REQUIRED WORK: Would you please copy every line below that includes the string "page"?

━━━━━━━━━━━━━━━━━━━━━━━━━━━━━━

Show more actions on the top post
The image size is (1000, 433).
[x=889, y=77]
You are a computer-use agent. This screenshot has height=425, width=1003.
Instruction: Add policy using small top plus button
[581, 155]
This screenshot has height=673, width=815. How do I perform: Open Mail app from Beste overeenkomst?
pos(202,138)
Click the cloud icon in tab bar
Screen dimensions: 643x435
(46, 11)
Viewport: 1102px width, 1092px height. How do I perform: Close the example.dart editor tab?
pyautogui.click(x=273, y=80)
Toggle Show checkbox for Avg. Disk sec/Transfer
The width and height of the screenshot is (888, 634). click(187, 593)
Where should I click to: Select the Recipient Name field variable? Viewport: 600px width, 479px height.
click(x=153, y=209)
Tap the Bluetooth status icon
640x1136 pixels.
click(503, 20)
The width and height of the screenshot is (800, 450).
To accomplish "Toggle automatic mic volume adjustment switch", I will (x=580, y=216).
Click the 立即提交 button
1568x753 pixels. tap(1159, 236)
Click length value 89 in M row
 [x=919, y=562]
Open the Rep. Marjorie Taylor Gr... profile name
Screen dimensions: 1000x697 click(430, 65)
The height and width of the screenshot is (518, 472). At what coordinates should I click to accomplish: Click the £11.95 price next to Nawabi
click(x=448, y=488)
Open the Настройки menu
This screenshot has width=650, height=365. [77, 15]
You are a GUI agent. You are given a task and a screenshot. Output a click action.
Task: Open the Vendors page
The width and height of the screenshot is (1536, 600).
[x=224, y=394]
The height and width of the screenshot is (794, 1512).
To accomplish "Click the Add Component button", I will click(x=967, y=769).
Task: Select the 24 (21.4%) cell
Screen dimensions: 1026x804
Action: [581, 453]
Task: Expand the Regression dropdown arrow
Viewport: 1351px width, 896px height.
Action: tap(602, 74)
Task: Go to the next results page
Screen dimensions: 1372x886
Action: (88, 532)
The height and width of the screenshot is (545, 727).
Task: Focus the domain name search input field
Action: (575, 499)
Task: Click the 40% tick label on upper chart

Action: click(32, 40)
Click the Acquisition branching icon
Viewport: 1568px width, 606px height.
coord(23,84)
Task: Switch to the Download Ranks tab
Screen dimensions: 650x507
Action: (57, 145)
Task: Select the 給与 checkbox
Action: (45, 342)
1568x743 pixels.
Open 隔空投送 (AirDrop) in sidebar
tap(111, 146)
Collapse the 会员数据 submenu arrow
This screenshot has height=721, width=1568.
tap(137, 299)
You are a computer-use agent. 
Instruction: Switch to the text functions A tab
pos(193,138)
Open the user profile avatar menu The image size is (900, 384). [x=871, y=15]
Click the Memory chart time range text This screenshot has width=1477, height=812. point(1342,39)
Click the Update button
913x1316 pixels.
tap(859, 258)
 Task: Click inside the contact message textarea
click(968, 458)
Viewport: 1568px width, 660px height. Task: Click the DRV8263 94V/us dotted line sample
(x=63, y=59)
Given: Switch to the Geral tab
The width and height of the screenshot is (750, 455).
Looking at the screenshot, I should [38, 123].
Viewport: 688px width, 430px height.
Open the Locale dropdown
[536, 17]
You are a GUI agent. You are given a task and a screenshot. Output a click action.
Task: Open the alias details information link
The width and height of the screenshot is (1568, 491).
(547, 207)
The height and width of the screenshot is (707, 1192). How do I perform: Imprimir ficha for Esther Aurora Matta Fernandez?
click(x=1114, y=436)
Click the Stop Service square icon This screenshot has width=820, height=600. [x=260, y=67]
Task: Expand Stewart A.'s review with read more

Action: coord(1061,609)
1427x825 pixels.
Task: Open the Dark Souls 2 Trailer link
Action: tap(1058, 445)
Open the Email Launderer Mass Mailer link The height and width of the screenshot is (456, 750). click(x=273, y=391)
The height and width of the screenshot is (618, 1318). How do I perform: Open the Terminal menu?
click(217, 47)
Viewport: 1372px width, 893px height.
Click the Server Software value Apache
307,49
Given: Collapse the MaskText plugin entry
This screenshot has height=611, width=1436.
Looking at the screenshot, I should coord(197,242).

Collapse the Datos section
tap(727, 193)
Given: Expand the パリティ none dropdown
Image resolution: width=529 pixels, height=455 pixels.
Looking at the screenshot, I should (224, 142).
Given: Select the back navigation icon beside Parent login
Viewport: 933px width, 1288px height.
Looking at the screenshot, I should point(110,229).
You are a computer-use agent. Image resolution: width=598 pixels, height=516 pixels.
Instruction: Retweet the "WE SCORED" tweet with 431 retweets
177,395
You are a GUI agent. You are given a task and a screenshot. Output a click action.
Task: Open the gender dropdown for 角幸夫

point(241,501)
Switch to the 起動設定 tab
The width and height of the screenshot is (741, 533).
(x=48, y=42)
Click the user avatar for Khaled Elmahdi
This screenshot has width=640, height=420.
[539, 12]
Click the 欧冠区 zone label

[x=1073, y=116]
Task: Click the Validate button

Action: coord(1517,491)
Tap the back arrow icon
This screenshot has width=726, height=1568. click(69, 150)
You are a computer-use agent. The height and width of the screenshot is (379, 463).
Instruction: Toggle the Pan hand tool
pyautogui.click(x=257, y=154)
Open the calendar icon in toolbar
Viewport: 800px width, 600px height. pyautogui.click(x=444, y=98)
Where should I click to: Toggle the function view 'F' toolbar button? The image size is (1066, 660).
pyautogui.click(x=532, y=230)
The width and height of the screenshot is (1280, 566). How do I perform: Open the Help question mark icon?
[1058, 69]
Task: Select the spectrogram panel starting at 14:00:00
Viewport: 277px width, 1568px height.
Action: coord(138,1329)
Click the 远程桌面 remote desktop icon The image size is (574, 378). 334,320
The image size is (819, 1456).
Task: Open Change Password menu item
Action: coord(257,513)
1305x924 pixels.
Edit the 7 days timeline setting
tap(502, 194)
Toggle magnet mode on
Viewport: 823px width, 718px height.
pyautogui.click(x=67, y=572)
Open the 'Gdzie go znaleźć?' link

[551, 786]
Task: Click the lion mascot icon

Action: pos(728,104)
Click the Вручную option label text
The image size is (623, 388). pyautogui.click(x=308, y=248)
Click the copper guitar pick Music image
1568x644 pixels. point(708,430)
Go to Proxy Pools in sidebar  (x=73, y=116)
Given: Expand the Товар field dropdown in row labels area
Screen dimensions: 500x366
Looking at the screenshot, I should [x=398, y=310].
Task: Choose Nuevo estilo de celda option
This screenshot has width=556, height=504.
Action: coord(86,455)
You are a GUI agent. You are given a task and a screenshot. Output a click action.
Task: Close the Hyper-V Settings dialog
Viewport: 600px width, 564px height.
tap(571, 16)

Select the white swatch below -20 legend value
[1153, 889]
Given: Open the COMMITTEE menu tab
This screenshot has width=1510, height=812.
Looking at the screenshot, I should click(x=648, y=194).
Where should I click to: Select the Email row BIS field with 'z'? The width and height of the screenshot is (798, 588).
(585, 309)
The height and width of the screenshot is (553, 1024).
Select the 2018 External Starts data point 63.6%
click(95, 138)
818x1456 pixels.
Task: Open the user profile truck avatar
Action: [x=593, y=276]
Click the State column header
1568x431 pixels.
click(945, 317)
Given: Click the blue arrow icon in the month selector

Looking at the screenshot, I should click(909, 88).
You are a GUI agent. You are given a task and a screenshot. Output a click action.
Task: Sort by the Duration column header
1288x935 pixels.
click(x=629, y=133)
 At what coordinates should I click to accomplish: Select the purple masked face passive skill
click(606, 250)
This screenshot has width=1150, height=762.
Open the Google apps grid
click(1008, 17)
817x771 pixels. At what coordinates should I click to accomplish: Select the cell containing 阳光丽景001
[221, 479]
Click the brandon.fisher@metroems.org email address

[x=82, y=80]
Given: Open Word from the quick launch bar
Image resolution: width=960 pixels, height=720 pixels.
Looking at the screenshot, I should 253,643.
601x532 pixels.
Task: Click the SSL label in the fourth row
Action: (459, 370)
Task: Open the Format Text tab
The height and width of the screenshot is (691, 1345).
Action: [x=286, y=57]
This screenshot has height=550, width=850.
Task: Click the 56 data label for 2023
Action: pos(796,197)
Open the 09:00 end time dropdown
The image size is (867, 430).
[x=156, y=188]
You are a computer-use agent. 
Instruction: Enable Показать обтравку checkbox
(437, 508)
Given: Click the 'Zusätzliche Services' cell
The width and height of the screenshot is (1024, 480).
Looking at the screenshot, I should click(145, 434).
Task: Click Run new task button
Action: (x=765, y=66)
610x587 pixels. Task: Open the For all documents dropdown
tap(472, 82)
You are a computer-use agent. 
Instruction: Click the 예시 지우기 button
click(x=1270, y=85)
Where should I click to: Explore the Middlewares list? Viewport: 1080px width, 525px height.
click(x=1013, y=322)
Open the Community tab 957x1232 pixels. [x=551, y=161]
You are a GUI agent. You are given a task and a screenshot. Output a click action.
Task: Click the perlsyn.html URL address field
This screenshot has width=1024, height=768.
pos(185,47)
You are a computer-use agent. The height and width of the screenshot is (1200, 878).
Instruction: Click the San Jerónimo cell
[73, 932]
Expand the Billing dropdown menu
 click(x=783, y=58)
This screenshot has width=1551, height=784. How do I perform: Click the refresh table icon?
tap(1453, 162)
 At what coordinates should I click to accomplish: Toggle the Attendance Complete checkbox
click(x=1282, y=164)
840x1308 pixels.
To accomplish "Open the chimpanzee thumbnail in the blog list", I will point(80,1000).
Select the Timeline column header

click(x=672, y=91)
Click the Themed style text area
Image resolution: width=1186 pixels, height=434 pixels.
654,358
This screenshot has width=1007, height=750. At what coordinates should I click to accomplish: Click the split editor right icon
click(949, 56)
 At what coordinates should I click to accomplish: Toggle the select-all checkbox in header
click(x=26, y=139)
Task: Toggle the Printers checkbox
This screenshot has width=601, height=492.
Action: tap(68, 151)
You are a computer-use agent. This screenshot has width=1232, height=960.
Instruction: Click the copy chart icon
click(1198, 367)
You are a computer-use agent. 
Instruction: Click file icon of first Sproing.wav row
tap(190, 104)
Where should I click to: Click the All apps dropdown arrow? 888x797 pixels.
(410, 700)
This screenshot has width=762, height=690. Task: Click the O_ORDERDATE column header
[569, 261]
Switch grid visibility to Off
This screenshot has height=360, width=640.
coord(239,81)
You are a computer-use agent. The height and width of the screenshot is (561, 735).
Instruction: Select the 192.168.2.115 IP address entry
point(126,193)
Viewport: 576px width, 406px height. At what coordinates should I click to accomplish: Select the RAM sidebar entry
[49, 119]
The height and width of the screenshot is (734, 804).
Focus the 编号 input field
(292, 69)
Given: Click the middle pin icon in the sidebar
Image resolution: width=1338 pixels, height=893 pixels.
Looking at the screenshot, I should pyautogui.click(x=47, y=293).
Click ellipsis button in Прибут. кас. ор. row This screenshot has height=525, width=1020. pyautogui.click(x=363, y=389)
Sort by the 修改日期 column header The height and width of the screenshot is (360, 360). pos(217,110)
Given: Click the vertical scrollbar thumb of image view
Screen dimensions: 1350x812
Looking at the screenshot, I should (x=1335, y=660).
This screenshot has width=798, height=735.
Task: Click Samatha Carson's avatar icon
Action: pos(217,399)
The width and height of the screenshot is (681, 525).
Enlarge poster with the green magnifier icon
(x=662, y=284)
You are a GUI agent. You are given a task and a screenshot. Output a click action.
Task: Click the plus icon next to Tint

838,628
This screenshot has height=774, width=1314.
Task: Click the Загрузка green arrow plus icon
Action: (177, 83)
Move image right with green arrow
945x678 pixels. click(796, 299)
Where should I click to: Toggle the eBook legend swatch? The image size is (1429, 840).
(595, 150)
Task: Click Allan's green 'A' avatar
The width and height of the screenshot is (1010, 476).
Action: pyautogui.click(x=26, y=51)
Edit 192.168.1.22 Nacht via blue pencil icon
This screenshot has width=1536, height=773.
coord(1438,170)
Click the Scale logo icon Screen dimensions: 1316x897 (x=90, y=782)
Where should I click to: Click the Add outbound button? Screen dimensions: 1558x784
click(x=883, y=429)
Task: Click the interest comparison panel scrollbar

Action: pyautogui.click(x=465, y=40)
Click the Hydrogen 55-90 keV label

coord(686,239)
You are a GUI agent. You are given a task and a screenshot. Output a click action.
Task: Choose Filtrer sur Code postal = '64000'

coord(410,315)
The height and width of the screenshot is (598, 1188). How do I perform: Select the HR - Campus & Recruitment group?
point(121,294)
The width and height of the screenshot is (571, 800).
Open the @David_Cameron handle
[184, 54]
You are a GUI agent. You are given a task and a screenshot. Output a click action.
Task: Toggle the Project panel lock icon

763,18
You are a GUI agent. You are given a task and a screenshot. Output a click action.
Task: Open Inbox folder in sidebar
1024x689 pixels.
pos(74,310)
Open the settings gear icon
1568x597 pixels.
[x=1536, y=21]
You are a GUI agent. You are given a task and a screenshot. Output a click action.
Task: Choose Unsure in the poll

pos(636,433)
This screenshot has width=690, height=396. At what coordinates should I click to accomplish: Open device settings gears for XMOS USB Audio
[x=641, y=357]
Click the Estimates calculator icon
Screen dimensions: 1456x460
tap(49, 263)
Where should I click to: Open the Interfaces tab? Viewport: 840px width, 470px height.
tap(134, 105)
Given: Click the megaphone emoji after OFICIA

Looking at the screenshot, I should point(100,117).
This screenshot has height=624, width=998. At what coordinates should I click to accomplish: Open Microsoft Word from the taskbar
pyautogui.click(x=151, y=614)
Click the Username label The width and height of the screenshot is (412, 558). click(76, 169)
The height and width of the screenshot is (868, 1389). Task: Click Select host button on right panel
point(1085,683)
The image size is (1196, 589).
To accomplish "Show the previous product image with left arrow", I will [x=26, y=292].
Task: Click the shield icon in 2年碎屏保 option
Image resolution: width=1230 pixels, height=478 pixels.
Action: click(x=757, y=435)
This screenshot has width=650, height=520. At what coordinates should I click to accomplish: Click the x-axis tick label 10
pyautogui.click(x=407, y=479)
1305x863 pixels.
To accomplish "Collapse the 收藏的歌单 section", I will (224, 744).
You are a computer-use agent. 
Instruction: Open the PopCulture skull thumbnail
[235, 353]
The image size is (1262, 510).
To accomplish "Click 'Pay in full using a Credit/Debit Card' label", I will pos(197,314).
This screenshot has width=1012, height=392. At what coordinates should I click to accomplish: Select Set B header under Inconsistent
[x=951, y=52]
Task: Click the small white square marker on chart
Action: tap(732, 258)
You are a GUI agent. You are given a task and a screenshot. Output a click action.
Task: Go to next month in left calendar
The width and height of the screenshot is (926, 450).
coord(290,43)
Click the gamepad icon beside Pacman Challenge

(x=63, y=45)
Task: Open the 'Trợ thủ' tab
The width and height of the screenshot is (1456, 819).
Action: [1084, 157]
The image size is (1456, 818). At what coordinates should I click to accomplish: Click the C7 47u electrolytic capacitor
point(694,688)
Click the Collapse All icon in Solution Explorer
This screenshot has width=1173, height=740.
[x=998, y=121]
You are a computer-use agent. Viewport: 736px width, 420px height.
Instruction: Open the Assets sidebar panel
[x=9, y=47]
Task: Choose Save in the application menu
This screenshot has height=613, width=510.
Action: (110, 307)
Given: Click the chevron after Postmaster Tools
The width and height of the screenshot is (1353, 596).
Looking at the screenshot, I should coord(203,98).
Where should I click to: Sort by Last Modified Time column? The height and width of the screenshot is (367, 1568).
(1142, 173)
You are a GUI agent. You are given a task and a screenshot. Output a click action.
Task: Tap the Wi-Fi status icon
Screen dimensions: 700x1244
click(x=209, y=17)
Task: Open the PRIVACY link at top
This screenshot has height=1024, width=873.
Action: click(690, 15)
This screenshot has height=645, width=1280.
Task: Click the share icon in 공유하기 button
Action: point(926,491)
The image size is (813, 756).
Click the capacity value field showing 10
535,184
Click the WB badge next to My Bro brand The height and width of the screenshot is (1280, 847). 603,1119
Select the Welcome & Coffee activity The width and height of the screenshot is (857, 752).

━━━━━━━━━━━━━━━━━━━━━━━━━━━━━━

ANSWER FOR THIS EXERCISE:
Task: Open the Vendors page
Task: Go to the next results page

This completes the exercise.